А Валентина Георгиевна вместо того чтобы выдернуть ребенка из скользких лап отчаяния, продолжала его утешать и обещать, что всё наладится. Всё бы и наладилось, если бы ненаглядное чадо не стало замыкаться на гипертрофированном личном горе, а оглянулось вокруг начало расти и развиваться, меняя свой взгляд на жизнь и пустышку, которая разбила его нежную душу. Но тогда Валентина Георгиевна не знала этого. Свою ошибку она поймет позже. Не стоит подогревать вымученную трагедию неопытного человека. Трагедии нужно разбивать о трудолюбие и стремление стать лучше. Тогда они перестают быть такими трагичными и меняют свои оттенки на комичные. А потом и вовсе кажутся нелепой выдумкой.
После потери сына Валентина Георгиевна решила вбить эту мысль каждому студенту на её потоке. Чтобы молодые люди не страдали в прямом смысле от безделья и времени на вымышленные трагедии у них не было. Лучше, вон, грамматику изучать, чем локти грызть от неразделенной любви. Эту историю я узнаю на третьем курсе от своего научного руководителя. А пока мы сидим в сырой и холодной, после выходных, аудитории и я от души делюсь с Валентиной Георгиевной своими впечатлениями о проведенной с артиклями ночи. Серые глаза играют довольным блеском, или мне так кажется из-за линз очков. Валентина Георгиевна рада, что я хотя бы старюсь работать в указанном направлении. Я же, пристыженная, не могу развивать мысль о проекции внутренних мотиваций. Мне просто хочется порадовать преподавательницу, что не только её мир сошелся клином на артиклях. Я, кончено, прониклась, но ещё ничего не поняла. Так, черпаю с поверхности, чтобы знать глубину, нужно упасть на дно.
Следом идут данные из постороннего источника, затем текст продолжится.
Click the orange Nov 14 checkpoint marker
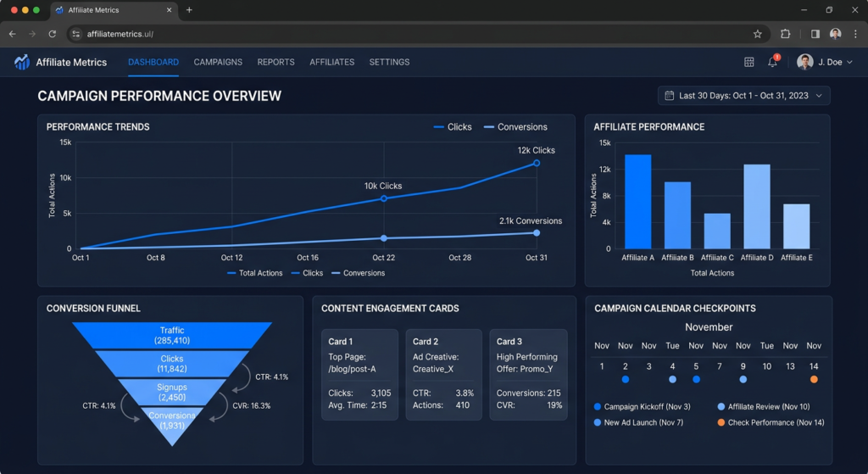Viewport: 868px width, 474px height. [x=814, y=379]
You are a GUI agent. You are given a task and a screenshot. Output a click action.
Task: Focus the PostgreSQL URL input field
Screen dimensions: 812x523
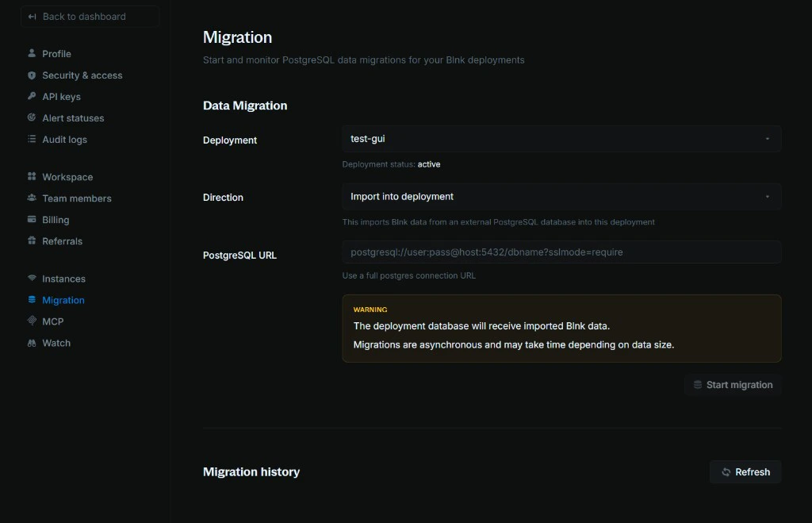561,252
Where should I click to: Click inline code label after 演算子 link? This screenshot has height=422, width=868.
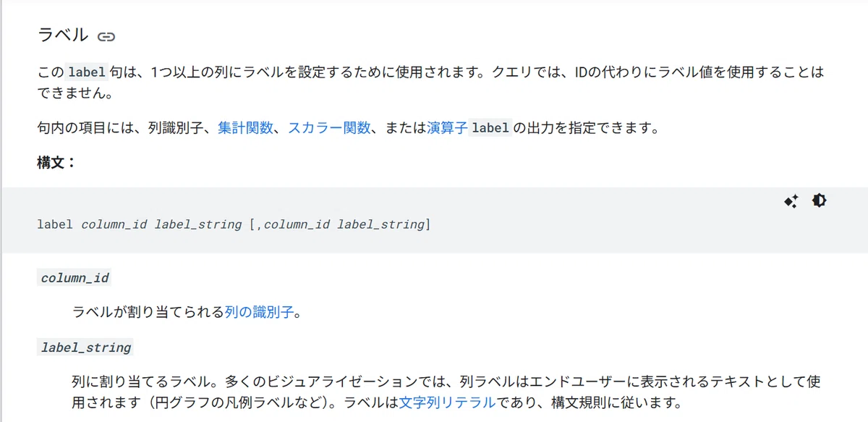tap(490, 128)
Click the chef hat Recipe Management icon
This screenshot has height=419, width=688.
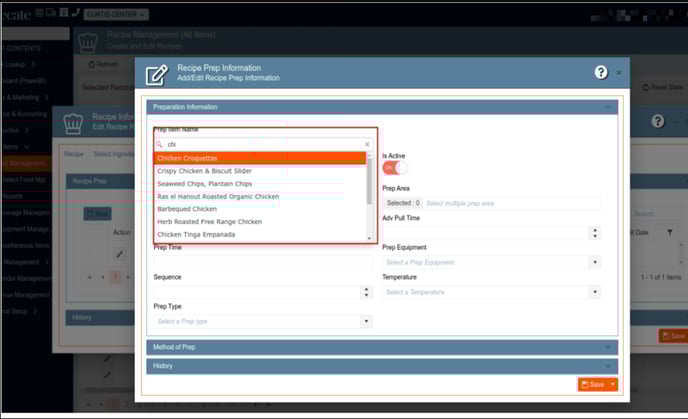[86, 38]
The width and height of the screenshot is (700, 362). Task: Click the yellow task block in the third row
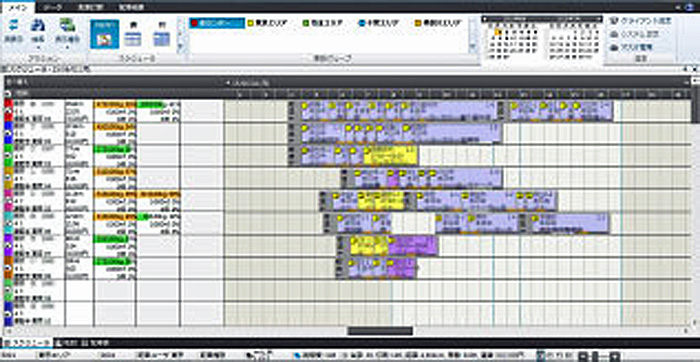pyautogui.click(x=391, y=155)
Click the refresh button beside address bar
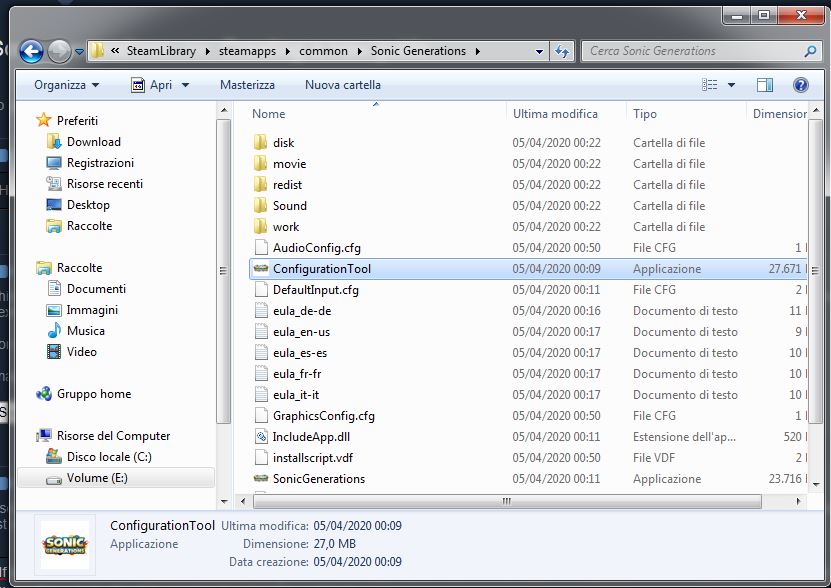Image resolution: width=831 pixels, height=588 pixels. coord(562,51)
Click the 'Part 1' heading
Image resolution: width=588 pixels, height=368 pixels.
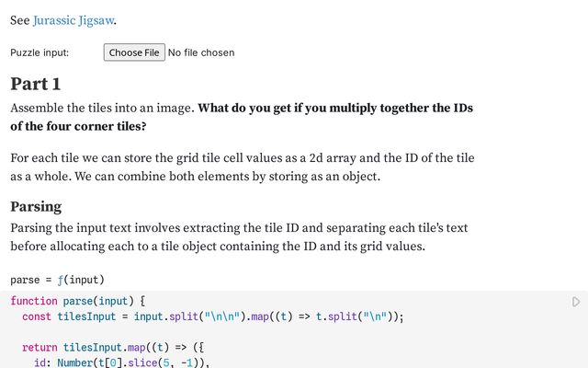(36, 84)
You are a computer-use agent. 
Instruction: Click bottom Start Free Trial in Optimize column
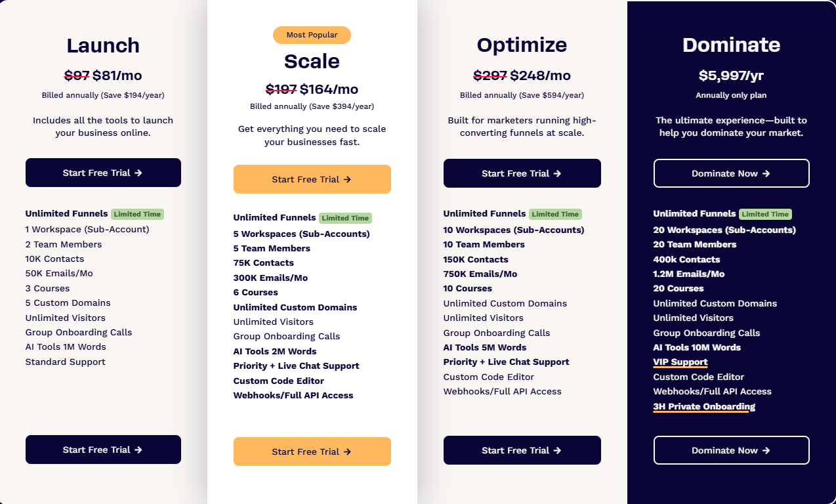[x=522, y=450]
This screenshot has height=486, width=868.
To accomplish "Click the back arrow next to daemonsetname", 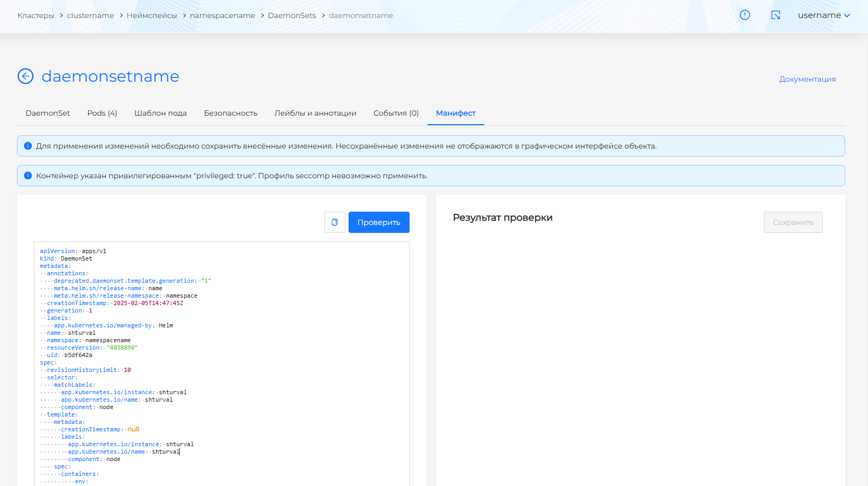I will pyautogui.click(x=25, y=76).
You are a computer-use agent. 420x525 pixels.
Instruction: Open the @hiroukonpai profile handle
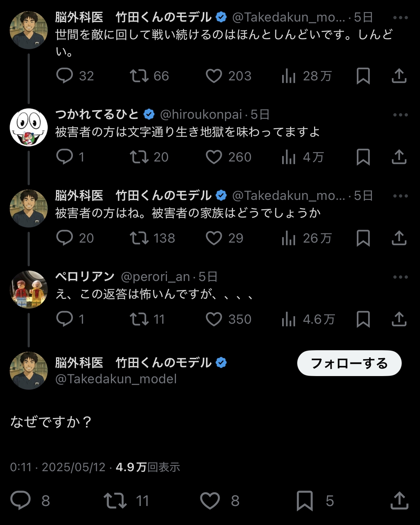201,115
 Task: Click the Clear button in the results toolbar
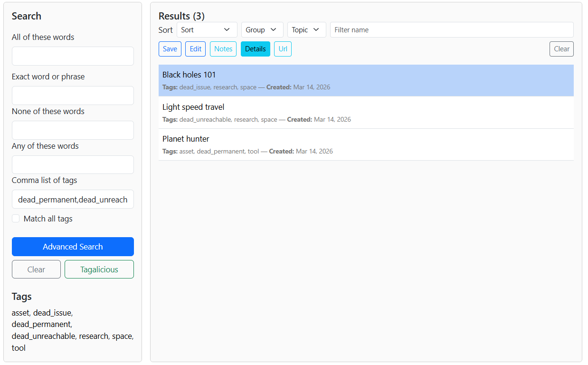[x=561, y=49]
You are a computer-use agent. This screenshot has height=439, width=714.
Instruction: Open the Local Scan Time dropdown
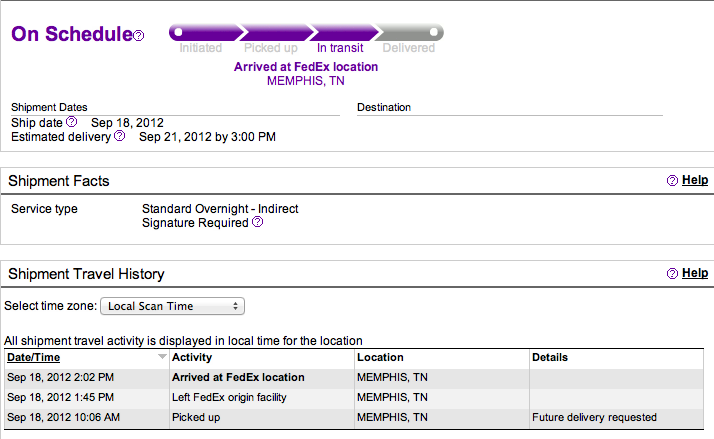pos(173,306)
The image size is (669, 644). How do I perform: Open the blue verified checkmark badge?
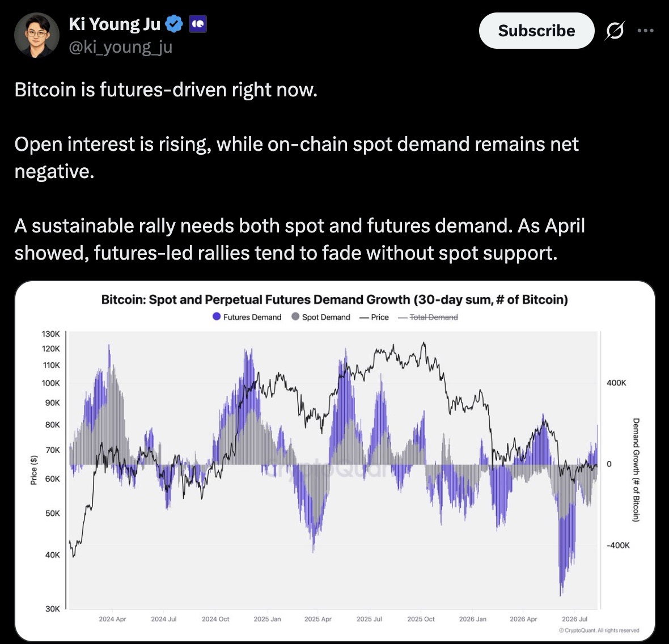click(173, 24)
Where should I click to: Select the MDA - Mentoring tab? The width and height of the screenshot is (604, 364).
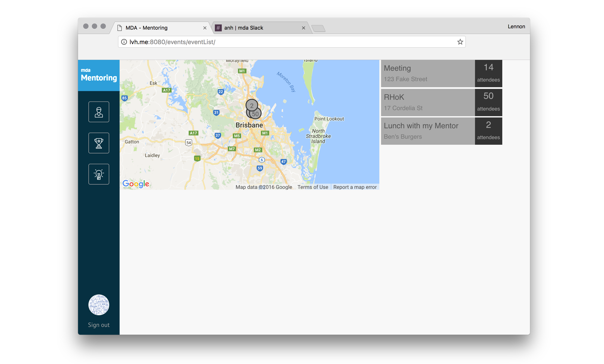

Без хвостов. Допуск получен. Мне легко и хорошо, я собой довольна без лишней скромности, Александр Победитель, спускаюсь вниз по лестнице второго корпуса полупустого университета. На последнем пролете останавливаюсь перед белым пластиковым окном, его ставили как попало, поэтому со швов тянет сырым ветром. На подоконнике в муках скончалась фиалка, батарея еле тёплая, я чувствую еле пробивающееся через крашеный белой краской чугун, тепло. За окном идёт тихий снег: тяжелые влажные хлопья налипают одно на другое и рыхлой массой падают на землю, окутывают голые ветки куцых деревьев, вороны каркают у мусорных баков, их птичий лай отражается от корпуса, который стоит буквой "П", и уходит в серое небо. Мне нравится, что зимой быстро темнеет и нравится пасмурная снежная погода, когда непонятно утро это или вечер.